## ASSIGNMENT
Set out exactly, line by line, the stretch of data below that begins at the line containing "Given: Open the" and ends at the line containing "Image resolution: width=1389", with both ends kept.

## THE DATA
....
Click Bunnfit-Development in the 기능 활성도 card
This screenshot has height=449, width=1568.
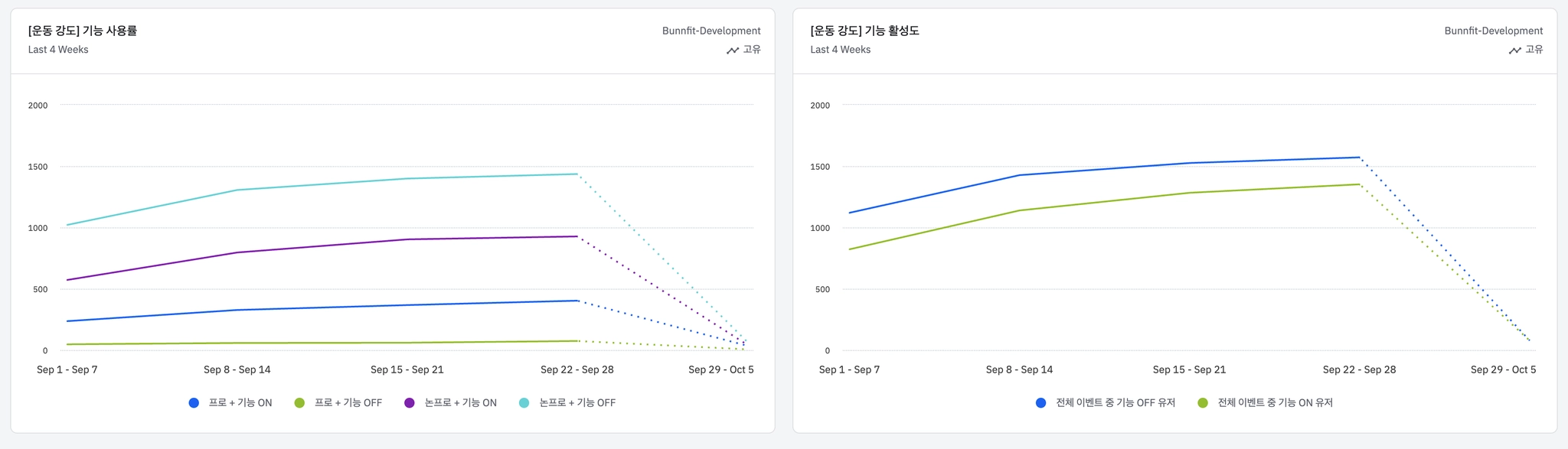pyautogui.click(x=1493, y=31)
....
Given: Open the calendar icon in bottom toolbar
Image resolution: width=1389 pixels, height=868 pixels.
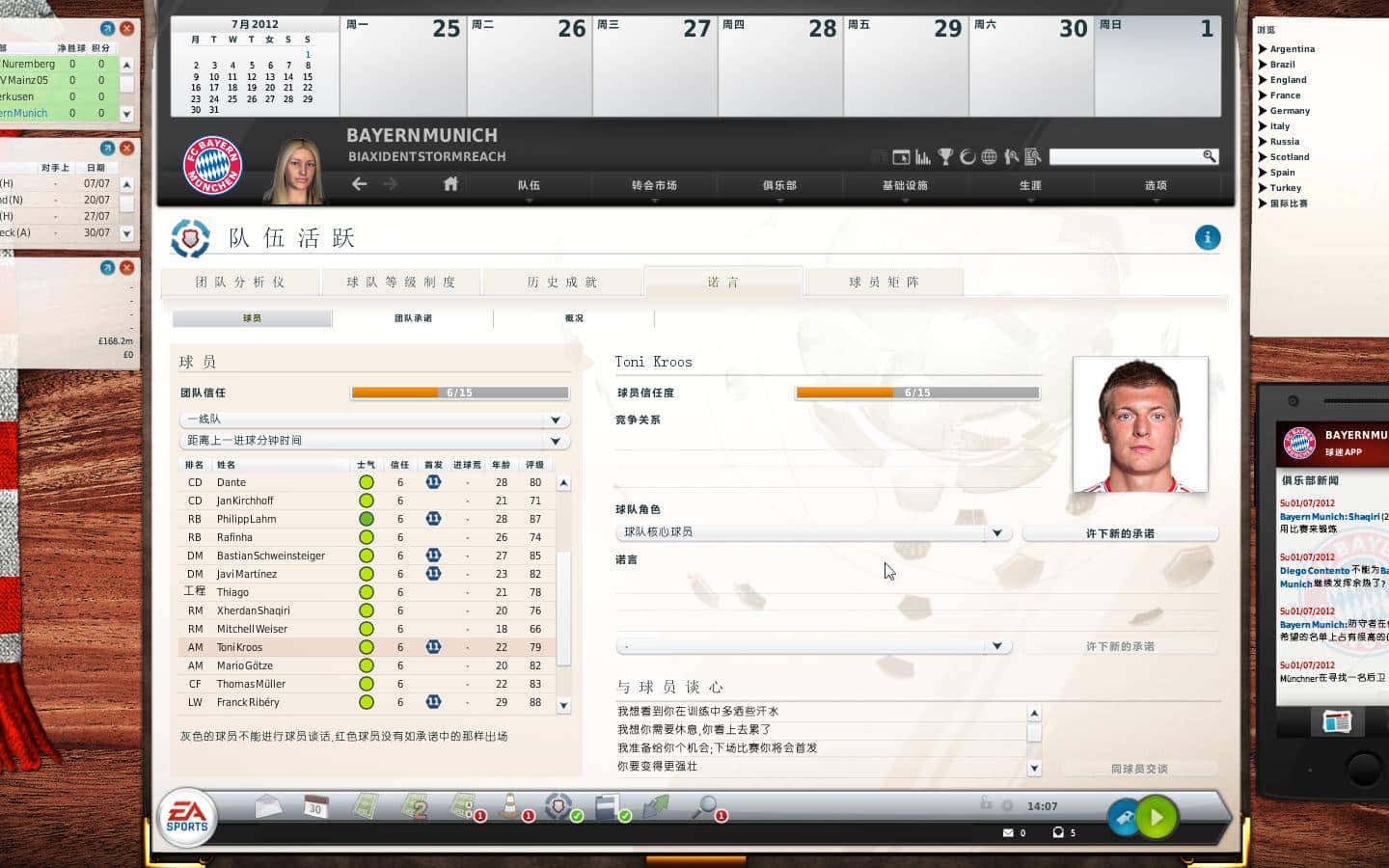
....
## WRITTEN RESPONSE
Given: Open the calendar icon in bottom toolbar
Image resolution: width=1389 pixels, height=868 pixels.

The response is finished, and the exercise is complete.